I'm a computational scientist with over 15 years of experience in constitutive model development and simulation to address complex engineering problems. I completed my Ph.D. at Carnegie Mellon University, where I focused on computational methods in mechanics. Since then, I've worked across several domains, translating mathematical models into practical tools and workflows.

Currently serving as Technical Lead at Array Technologies (March 2023 - Present), I design physics-based predictive algorithms for solar tracker systems under extreme weather conditions, process high-resolution field data (20 Hz), and lead US-DOE funded research on wind nowcasting using deep learning. I developed the AEOLUS Wind Stow Loss Module, deployed at 25+ global sites with demonstrated $17M average NPV savings per site.

As Founder & Principal of MechRithms (July 2018 - August 2023), I provided advanced computational mechanics solutions for challenging engineering problems, specializing in nonlocal finite element modeling of high-performance nuclear alloys.

At Idaho National Laboratory (June 2015 - June 2018), I served as Computational Scientist contributing to BISON—INL's multiscale, multiphysics nuclear fuel performance code used by hundreds of researchers across 31 countries. I developed fuel relocation/recovery models and viscoelastic/viscoplastic creep models for metal alloys.

Earlier positions include Research Scientist at Weatherford R&D (November 2014 - February 2015), where I performed computational geomechanical modeling under extreme HPHT conditions, and Engineering Associate at Rizzo International (October 2011 - October 2014), where I developed DAPSET—an NRC-approved proprietary code used in post-Fukushima nuclear plant recommissioning.

Throughout my career, I have consistently translated complex physics and mathematics into robust computational frameworks that deliver measurable engineering and financial value.

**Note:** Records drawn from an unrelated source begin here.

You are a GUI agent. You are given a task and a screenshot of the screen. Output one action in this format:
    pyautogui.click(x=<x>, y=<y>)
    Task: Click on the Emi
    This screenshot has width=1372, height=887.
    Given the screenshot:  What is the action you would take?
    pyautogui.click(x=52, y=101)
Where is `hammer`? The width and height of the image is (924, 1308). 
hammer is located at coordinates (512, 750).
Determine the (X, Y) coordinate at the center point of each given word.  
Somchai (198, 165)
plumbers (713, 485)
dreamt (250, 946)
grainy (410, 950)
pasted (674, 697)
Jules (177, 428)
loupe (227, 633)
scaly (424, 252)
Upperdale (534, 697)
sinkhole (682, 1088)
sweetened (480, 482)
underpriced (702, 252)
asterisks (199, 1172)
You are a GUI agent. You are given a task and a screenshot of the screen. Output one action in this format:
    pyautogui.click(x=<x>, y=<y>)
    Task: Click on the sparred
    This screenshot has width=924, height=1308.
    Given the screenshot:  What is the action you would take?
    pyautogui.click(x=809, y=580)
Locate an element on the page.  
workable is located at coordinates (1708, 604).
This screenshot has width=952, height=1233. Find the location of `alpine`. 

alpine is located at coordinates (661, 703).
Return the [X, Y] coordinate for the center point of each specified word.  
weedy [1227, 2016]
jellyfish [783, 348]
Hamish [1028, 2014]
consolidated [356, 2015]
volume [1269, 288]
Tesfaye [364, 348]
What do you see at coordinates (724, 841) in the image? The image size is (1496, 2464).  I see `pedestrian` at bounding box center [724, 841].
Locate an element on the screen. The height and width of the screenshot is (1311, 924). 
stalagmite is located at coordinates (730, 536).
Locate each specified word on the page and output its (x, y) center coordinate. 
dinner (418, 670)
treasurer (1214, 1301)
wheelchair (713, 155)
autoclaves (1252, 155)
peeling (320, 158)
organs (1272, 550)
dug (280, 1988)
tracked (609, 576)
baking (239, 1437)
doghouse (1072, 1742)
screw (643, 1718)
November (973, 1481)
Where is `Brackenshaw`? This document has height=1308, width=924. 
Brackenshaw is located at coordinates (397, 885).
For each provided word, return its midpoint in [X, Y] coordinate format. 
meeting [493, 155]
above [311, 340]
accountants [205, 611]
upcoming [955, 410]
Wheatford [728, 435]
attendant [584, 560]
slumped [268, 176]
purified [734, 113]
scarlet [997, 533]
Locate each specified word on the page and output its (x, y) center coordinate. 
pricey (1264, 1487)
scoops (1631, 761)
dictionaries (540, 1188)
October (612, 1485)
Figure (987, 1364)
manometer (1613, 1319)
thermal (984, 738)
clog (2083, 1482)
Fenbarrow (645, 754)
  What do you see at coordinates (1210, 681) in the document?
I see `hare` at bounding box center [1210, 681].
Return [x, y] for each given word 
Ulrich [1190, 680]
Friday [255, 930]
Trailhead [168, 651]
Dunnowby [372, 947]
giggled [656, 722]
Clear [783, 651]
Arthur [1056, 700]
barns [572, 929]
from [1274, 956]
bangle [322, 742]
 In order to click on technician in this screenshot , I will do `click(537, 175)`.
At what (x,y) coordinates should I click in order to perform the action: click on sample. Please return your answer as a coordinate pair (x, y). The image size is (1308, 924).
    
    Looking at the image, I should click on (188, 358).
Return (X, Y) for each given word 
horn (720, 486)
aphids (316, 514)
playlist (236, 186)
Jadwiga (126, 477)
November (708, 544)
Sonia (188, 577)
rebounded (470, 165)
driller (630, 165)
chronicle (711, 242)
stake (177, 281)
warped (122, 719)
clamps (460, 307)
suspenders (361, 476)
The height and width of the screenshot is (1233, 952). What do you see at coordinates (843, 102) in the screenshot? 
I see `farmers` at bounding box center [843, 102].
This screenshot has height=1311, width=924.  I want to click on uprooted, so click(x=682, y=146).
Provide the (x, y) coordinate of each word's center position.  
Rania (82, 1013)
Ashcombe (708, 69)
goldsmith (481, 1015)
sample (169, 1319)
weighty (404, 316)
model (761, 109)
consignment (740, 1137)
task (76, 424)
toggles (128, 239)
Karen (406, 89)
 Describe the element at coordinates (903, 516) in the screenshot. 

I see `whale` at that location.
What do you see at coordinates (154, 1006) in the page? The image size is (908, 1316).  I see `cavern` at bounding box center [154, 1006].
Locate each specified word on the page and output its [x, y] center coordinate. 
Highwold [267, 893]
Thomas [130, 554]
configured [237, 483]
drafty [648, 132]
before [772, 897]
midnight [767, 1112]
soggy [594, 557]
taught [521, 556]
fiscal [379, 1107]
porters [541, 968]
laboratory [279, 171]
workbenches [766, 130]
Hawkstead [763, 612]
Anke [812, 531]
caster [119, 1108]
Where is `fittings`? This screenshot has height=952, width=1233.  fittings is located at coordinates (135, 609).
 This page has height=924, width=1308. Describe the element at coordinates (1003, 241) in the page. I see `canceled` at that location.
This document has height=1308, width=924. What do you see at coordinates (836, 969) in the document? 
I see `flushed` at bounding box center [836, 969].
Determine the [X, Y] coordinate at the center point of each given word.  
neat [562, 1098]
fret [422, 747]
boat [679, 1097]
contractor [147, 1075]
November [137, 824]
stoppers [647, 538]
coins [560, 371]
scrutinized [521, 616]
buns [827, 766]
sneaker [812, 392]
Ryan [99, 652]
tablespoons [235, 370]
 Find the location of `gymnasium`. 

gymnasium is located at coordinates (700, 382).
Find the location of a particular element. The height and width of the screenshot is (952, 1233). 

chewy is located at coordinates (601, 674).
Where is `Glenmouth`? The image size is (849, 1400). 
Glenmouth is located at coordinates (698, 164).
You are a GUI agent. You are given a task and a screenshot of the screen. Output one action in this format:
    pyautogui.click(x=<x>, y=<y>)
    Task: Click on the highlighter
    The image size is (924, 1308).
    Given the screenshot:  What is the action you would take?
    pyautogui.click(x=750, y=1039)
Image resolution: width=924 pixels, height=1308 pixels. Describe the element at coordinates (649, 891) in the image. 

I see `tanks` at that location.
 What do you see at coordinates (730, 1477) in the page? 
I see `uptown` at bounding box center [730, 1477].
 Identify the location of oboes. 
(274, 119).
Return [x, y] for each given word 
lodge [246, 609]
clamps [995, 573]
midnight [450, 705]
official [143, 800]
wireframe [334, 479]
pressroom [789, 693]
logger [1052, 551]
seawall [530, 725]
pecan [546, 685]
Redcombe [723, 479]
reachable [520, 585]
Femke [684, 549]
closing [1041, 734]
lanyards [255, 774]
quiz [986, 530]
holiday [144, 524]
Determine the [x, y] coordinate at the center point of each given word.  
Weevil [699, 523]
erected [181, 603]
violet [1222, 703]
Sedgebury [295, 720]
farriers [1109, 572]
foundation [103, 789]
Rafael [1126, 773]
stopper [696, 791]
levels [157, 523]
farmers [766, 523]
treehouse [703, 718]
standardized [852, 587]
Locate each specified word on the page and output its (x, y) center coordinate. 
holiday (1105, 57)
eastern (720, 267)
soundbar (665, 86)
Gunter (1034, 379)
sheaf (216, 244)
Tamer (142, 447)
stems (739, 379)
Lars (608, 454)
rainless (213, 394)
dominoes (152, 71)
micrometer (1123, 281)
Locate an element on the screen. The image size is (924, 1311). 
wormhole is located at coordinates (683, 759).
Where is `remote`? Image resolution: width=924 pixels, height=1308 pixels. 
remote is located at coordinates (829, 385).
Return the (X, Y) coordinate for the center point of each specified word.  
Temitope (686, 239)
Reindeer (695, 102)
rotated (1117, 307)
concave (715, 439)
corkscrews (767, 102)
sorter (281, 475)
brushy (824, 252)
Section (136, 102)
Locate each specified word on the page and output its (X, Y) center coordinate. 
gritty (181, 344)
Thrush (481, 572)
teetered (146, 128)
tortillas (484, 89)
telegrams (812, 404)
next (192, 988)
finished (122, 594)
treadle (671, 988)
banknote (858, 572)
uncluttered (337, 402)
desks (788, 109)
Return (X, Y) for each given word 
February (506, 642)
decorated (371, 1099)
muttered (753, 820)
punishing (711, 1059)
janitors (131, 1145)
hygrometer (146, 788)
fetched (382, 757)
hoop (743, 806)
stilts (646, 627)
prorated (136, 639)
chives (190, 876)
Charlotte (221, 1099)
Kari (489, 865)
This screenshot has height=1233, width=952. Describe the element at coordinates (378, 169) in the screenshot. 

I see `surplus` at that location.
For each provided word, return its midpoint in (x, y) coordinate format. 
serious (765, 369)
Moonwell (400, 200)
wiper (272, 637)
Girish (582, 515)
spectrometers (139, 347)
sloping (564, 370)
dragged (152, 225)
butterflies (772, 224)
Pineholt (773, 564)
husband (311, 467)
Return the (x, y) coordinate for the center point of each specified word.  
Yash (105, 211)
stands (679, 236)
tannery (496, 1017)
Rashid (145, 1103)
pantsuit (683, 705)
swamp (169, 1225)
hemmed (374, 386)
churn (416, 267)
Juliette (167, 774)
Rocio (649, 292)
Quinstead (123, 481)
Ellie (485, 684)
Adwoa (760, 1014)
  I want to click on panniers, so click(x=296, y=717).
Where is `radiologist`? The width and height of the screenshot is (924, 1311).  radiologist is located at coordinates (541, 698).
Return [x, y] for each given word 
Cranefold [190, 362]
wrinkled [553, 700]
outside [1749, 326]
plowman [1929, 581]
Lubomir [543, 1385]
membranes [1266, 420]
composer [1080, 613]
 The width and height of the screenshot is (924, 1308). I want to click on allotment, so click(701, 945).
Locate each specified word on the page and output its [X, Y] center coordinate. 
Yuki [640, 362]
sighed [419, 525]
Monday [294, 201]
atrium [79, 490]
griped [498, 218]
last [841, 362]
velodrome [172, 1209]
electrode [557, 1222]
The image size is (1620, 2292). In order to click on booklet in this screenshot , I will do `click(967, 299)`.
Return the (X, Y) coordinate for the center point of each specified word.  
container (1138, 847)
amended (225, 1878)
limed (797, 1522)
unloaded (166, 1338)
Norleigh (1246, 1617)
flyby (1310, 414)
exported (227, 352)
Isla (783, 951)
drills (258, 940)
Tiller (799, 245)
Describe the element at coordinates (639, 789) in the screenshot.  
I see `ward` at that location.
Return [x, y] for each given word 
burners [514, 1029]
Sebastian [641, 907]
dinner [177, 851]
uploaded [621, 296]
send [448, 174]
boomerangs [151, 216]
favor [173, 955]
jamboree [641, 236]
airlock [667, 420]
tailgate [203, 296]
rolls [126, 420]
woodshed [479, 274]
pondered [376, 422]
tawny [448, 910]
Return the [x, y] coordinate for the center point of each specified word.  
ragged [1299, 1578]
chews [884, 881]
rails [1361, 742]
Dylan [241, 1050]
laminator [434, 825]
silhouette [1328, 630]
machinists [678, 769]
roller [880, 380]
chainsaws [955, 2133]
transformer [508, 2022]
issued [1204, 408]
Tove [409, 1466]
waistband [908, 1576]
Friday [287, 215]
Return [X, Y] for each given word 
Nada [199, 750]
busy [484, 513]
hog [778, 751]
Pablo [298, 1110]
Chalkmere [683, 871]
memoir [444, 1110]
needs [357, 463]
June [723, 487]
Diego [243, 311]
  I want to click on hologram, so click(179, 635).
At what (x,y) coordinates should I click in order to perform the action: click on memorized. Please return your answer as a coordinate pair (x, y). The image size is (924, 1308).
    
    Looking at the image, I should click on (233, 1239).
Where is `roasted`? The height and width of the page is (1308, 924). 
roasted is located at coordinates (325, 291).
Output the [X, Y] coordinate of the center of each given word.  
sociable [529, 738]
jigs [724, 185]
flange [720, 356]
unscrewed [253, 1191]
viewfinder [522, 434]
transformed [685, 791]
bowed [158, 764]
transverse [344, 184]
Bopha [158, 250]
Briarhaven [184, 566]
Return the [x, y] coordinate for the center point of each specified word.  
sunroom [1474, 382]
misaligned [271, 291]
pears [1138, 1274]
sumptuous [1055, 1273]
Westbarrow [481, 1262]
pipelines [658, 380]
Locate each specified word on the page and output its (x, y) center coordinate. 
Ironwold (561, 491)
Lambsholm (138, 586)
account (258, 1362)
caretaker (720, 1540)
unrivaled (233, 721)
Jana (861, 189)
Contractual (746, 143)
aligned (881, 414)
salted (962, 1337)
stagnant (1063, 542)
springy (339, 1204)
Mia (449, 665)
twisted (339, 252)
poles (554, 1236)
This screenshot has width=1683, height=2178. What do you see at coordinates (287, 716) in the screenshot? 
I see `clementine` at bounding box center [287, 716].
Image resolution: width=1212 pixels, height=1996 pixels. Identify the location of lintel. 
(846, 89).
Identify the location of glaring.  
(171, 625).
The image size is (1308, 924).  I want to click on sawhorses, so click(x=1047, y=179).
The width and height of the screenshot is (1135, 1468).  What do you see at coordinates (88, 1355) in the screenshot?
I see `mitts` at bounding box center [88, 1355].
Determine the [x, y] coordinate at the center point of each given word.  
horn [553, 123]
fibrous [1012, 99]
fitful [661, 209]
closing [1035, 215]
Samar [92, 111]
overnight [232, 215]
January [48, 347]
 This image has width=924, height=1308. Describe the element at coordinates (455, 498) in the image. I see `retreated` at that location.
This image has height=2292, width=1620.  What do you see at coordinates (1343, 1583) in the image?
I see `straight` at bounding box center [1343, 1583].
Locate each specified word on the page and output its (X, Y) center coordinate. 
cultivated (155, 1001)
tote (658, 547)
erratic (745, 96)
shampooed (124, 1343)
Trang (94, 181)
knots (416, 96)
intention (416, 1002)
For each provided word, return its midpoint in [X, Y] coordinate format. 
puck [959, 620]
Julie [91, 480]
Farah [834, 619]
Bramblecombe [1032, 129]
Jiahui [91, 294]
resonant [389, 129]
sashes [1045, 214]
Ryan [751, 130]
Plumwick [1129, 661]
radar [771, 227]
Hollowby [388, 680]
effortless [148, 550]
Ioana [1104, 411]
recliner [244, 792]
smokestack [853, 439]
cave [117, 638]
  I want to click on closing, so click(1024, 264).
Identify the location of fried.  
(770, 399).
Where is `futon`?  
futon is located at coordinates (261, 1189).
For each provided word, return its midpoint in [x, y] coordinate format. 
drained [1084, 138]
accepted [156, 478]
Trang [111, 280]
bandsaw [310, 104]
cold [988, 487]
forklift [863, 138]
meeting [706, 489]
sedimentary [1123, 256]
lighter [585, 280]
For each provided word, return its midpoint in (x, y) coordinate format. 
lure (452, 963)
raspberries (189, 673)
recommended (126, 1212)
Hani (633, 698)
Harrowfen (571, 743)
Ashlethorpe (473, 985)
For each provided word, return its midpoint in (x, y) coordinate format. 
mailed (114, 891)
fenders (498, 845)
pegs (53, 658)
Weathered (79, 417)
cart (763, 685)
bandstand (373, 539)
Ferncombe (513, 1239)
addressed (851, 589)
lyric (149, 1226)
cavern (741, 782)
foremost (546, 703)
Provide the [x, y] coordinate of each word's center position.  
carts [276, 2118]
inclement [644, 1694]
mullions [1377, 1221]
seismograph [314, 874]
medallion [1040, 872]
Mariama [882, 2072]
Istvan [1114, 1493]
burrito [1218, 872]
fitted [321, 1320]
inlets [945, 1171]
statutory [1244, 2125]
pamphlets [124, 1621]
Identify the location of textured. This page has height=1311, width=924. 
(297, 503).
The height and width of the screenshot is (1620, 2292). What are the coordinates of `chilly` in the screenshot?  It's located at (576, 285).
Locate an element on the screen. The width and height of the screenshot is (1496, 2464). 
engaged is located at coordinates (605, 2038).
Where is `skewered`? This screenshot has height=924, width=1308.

I hold a PhD in Computational Mechanics from Carnegie Mellon University (August 2011), where my doctoral research focused on non-local ductile damage model development under High Pressure and High Temperature (HPHT) conditions. I also earned a Master of Science degree from Carnegie Mellon University (May 2006) with a focus on Mechanics, Materials, and Computing.

My undergraduate education includes a Bachelor of Science and Engineering from the National Institute of Technology, Srinagar, India (November 2004), with a major in Engineering Mechanics. I graduated with the Gold Medal for Academic Excellence.